Now what keeps me up at night is, does this computer program already exist? Did we only catch the really dumb fakers who didn’t take the time to do it the right way? One objection might be that anyone smart enough to do this will just run the studies–I think this is wrong. Actually running the studies leaves things up to chance. If you really want a 6-figure tenure track job at Harvard or Princeton, real data just won’t do!

The point of this is just to say that we need more than just clever statistics and safeguards–until we fundamentally change the incentives of science to reward process instead of outcome, we aren’t going to solve this problem. We are only going to make it much harder to determine if something is real or not. The adaptations are already upon us!

in which I comment on meritocracy

This link, which of course touches on many of the same themes as Chris Hayes’ Twilight of the Elites, points out that an increasingly metrics focused way of weeding out potential candidates for some elite group leads to a narrowing of the backgrounds and viewpoints of that elite. This happens as applicants increasingly narrow their focus of study to optimize their chances of success (the gaokao in China is another modern day example of this–there are many).

This connects up to a comment that Cosma Shalizi made regarding my previous post on SimGradSchool, objecting that “I like this a lot, but suspect the assumption of a unidimensional ability score misses a lot of why shit is fucked up and bullshit in the current academic job market.” I think I understand Cosma’s objection more broadly, and it connects directly to the notion of cognitive diversity.

If you read Scott Page’s terrific book on diversity, The Difference, he utilizes simulation to compellingly argue that the key to solving difficult problems is having a diversity of viewpoints drawn from a large pool of possible ways of thinking. Cosma and Henry Farrell have made a similar argument for the benefits of democracy–that a the voting mechanism of democracy is the best way to solve the problem of aggregating preferences and solving complex coordination problems among agents.

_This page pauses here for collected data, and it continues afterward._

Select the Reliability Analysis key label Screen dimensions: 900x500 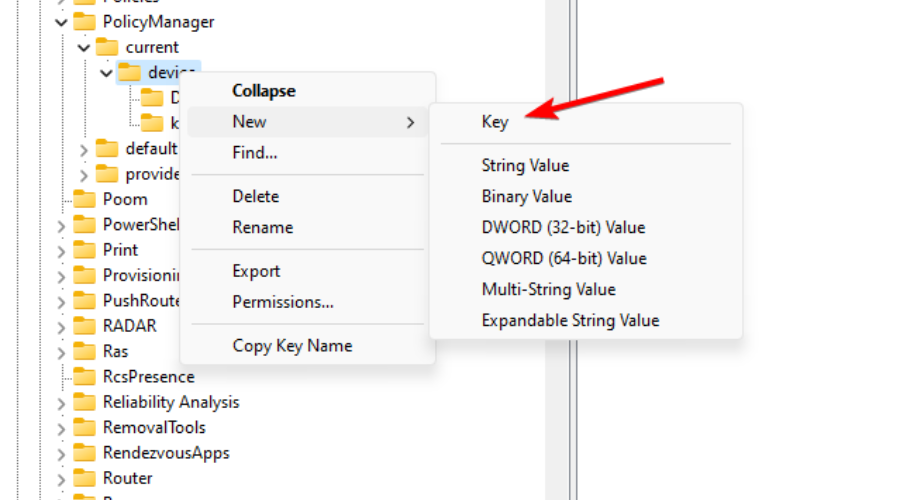click(x=171, y=402)
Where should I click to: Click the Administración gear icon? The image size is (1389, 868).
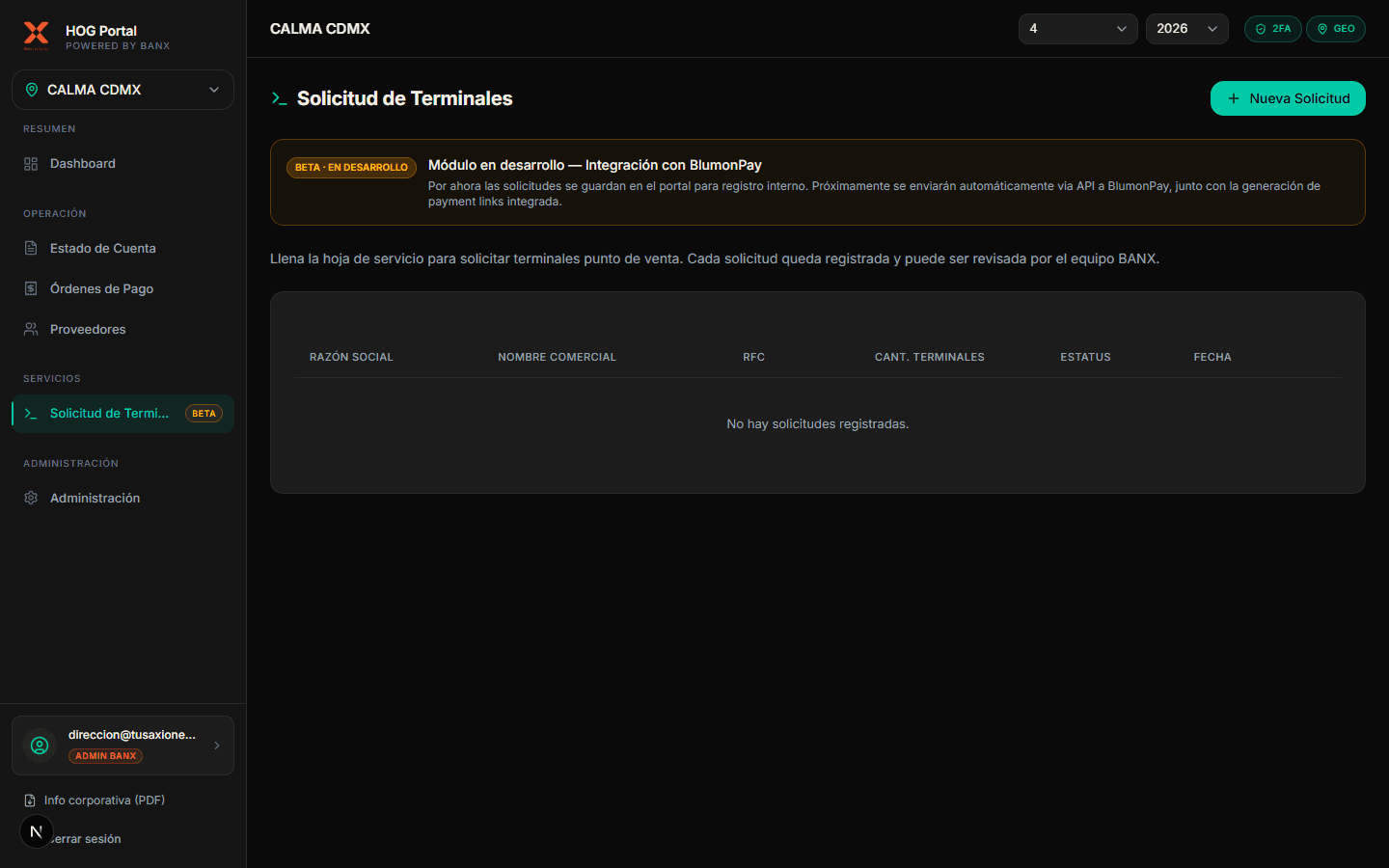(32, 498)
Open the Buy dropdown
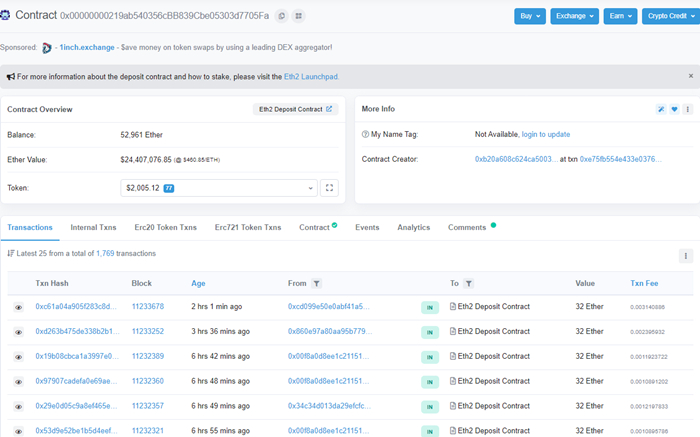 tap(530, 16)
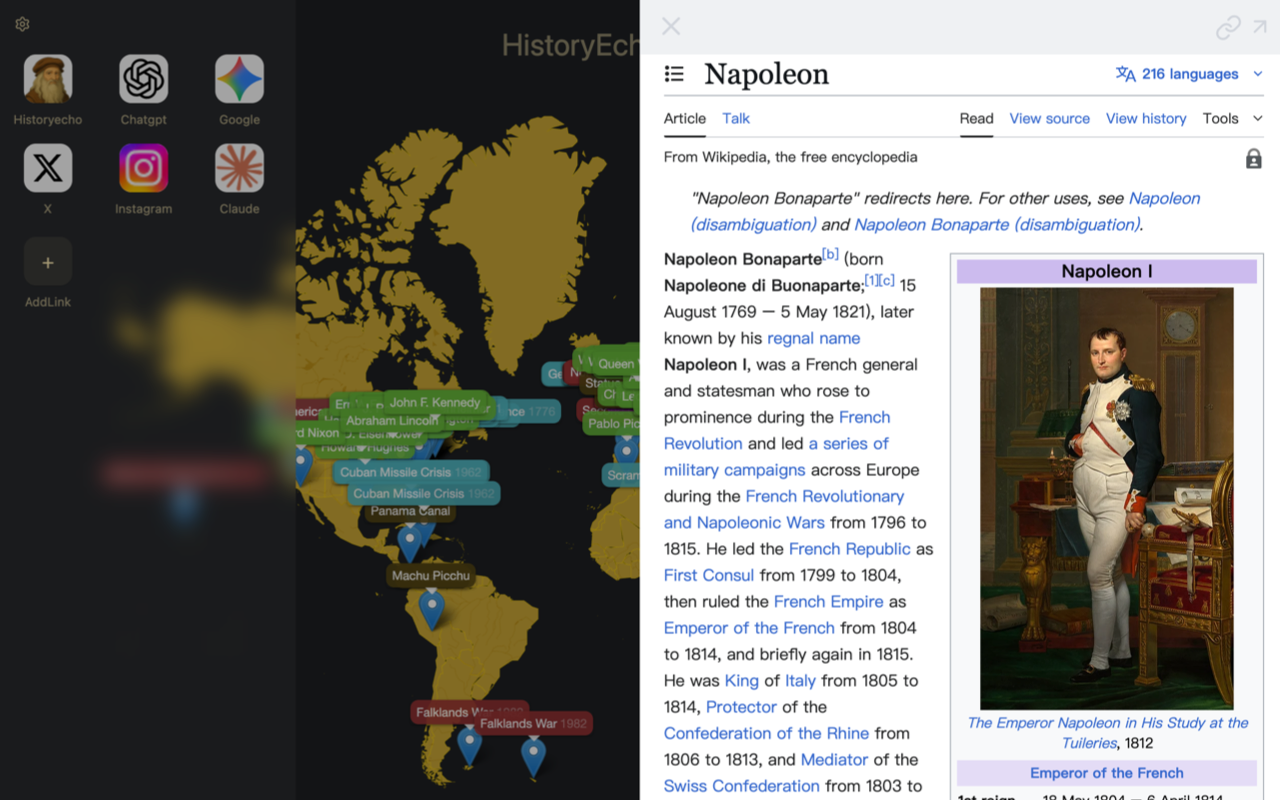The height and width of the screenshot is (800, 1280).
Task: Switch to the Talk tab
Action: click(x=735, y=118)

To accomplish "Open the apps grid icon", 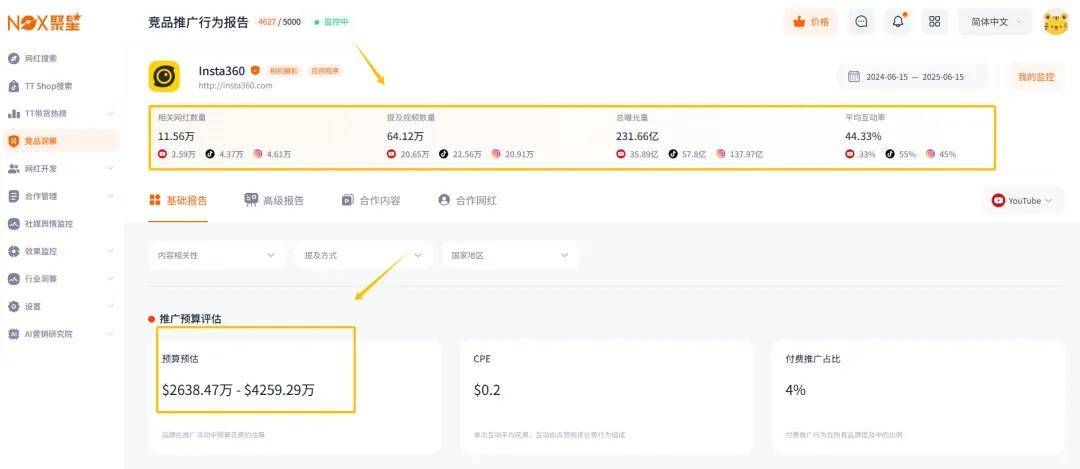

So, I think these arguments point to another deeper problem for a unidimensional perspective on research ability. Discovery in science requires a diversity of viewpoints to make progress. If we make all the undergrads come from the same background (e.g. research assistant at a top lab from the beginning of undergrad, poster presentations at relevant conferences, etc.), or new faculty (come from these 10 schools and have 2 JPSPs / psych science journal articles), the problem is that we are going to get too narrow of a pool of potential researchers. One of the unique strengths of my graduate program at CMU was that they took students from many different backgrounds (I basically did a psych/econ grad degree with 0 econ classes, 2 psych classes and a philosophy/cs major). I think it definitely gave us a unique perspective. More broadly, I worry about whether a grades/test scores focused society is going to quash the very creativity that has been so central to innovation. Imagine Steve Jobs trying to get a job today in tech as a dropout from Reed with some calligraphy coursework and no technical major–not happening.

Of course, the problem remains–what do you do with the flood of applicants? You still have a sorting problem. How do you select for cognitive diversity in the right way? This has become an increasingly large problem at tech companies which are leaning on referrals even more than before. I have a few thoughts about this that I will share in an upcoming blog post.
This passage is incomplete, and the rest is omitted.